● TEXTE SÉLECTIONNÉ
* * *

Les prix de nombreux médicaments peuvent être franchement
diminués
De nombreux médicaments
couramment utilisés pour soigner le cholestérol (le Zocor, la Pravasine),
l’estomac (le Losec, le Pantozol), l’ostéoporose (le Fosamax),
l’hypertension (le Zestril, l’Amlor), les dépressions (le Seroxat, le
Cipramil), etc. ne sont plus protégés par le brevet et peuvent donc être
fabriqués et commercialisés par d’autres entreprises pharmaceutiques.
L’arrivée d’entreprises concurrentes pour la production de médicaments sous
la forme de génériques entraîne alors une baisse de prix. Nous avons ainsi
connu quelques diminutions spectaculaires des prix d’origine. Par exemple le
Zocor est passé de 185 euros en 2002 à 31 euros en 2008. Mais l’expérience
du système d’appel d’offres de la Nouvelle-Zélande et récemment des Pays-Bas
indique que les prix de ces médicaments “anciens” peuvent encore nettement
baisser. La facture pour l’assurance soins de santé obligatoire serait
allégée et ces médicaments pourraient devenir totalement gratuits pour les
patients. Les montants sont spectaculaires! Aux Pays-Bas, la baisse de prix
des “anciens” médicaments a entraîné une économie de 750 millions d’euros en
un an! Si on pratiquait les mêmes prix en Belgique, l’économie serait de 402
millions d’euros, dont plus de 100 millions d’euros pour les patients!
Les Belges qui font
exécuter certaines de leurs prescriptions de médicaments dans une pharmacie
hollandaise peuvent l’attester: l’économie est spectaculaire, surtout pour
les malades chroniques.
La différence de prix
est aussi spectaculaire pour des médicaments non remboursés tels que le
paracétamol ou l’ibuprofen.
Les médecins peuvent
prescrire moins et moins cher
Nous travaillons très activement à l’élaboration d’une nouvelle
structure de la rémunération du pharmacien. |
Depuis de nombreuses
années, nous effectuons différentes études sur la façon dont les médecins
prescrivent les médicaments à nos membres. Ces études de plus en plus
précises et significatives montrent que certains médecins ont une pratique
atypique : ils prescrivent beaucoup plus de médicaments et des médicaments
plus coûteux. On constate de grands écarts de pratique de prescription pour
les antibiotiques, les antidépresseurs ou les médicaments prescrits en
maisons de repos. C’est pourquoi, dans l’Accord médico-mutualiste 2009-2010,
nous avons obtenu que les médecins s’engagent à augmenter les parts des
médicaments moins chers dans leurs prescription, de manière à réaliser une
économie qui devra atteindre au moins 42,5 millions d’euros. L’Accord
recommande également aux médecins de prescrire plus souvent en DCI,
c’est-à-dire en mentionnant le nom de la molécule en non pas le nom
commercial d’une spécialité pharmaceutique, en laissant ainsi la
responsabilité au pharmacien de délivrer le médicament le moins cher
contenant cette molécule. Aujourd’hui, seulement 2 à 3 % des médicaments
vendus sont prescrits en DCI.

* * *

● SECTION DES DONNÉES
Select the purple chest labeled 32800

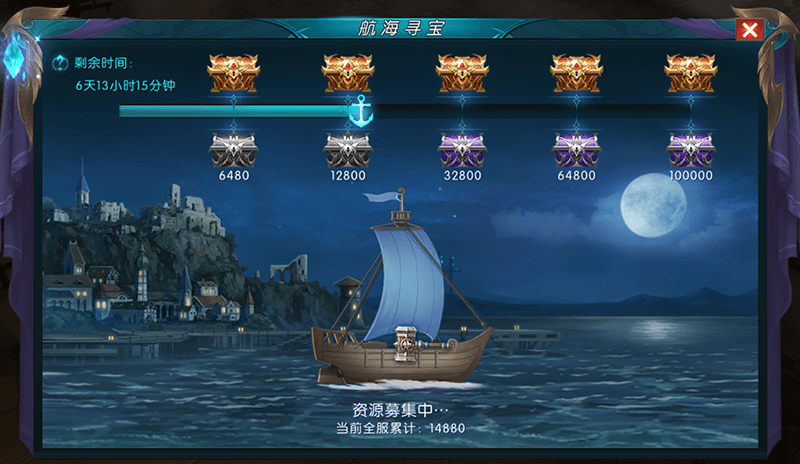tap(462, 150)
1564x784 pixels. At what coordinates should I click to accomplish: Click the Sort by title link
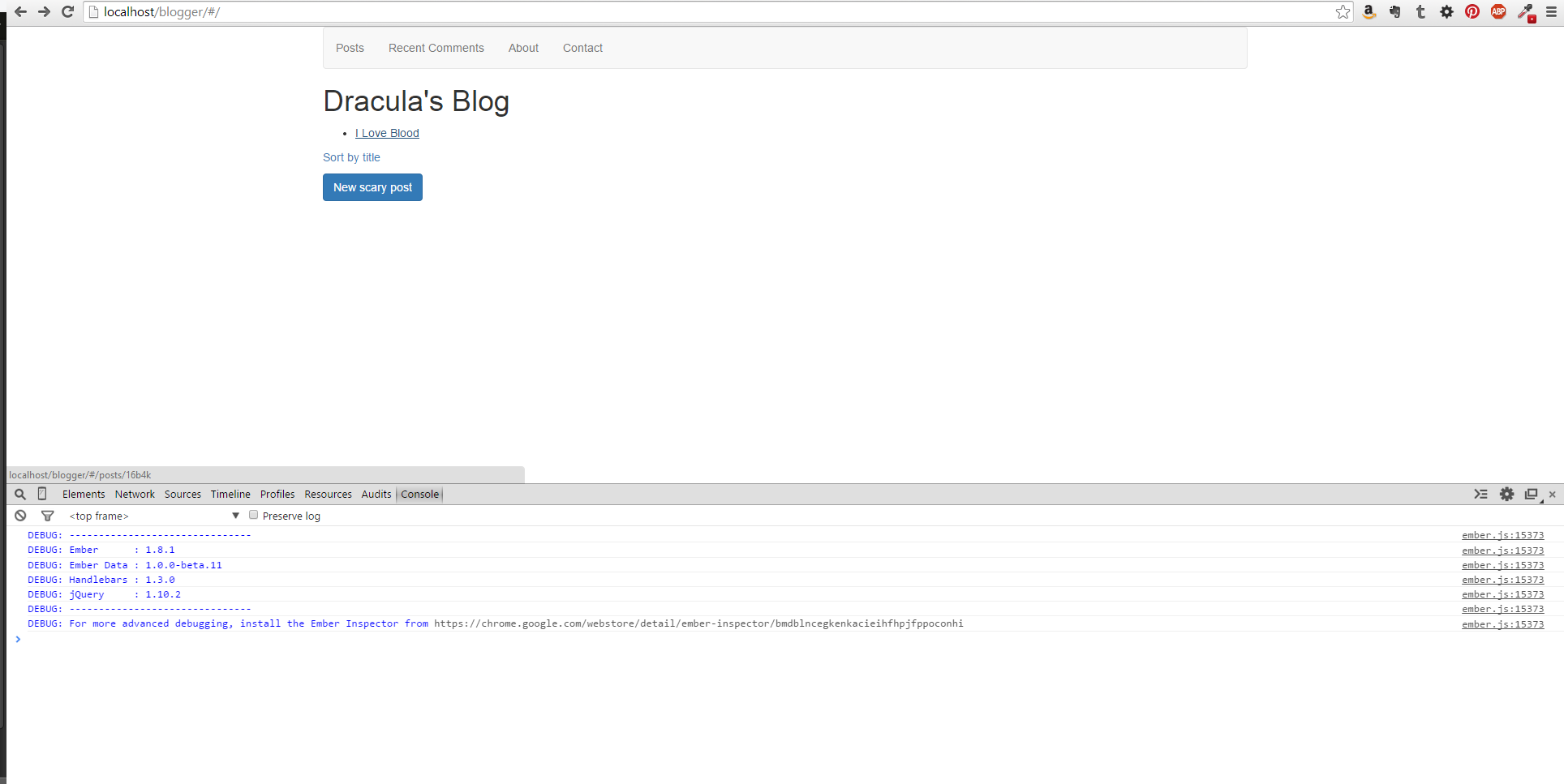pyautogui.click(x=351, y=157)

* * *

● TRAVAIL DEMANDÉ
1. Modifiez le passage du texte sur le prix des médicaments compris entre « Les prix de nombreux » et « d’autres entreprises pharmaceutiques. », ces deux extraits inclus, en y remplaçant « entreprises pharmaceutiques » par « laboratoires pharmaceutiques ».
2. Poursuivez le texte sur le prix des médicaments à partir de sa dernière phrase.

● RÉPONSES AUX CONSIGNES
1.
Les prix de nombreux médicaments peuvent être franchement
diminués
De nombreux médicaments
couramment utilisés pour soigner le cholestérol (le Zocor, la Pravasine),
l’estomac (le Losec, le Pantozol), l’ostéoporose (le Fosamax),
l’hypertension (le Zestril, l’Amlor), les dépressions (le Seroxat, le
Cipramil), etc. ne sont plus protégés par le brevet et peuvent donc être
fabriqués et commercialisés par d’autres laboratoires pharmaceutiques.

2.
Les pharmaciens peuvent aussi participer à la réduction des
coûts
Aujourd’hui, le travail
des pharmaciens est principalement rétribué via un pourcentage prélevé sur
le prix du médicament. Si le prix du médicament baisse, leur rémunération
diminue. Il y a donc peu d’incitants à fournir le médicament moins cher.
C’est pourquoi nous participons à la mise en place d’un nouveau système de
rémunération prévoyant un honoraire de délivrance par boîte, indépendant du
prix du médicament, comme aux Pays-Bas. Nous souhaitons également qu’une
partie de la nouvelle rémunération puisse être liée aux efforts déployés par
le pharmacien pour recommander et fournir les médicaments les moins chers
lorsqu’une prescription leur est présentée sous la forme DCI. L’enquête
récente menée par Test-Achats montre qu’actuellement seulement 12% des
pharmaciens délivrent le médicament le moins cher. Nous travaillons donc
très activement à l’élaboration de cette nouvelle structure de la
rémunération du pharmacien afin qu’elle soit mise en place dès le 1er
janvier 2010.
En Belgique, les
médicaments pèsent lourd dans le portefeuille des patients, des malades
chroniques et dans le budget de la sécurité sociale. En agissant sur les
prix, les prescriptions et les volumes, on peut très nettement baisser cette
facture. Que les politiques, les médecins et les pharmaciens prennent leurs
responsabilités. C’est la crise, chaque euro compte!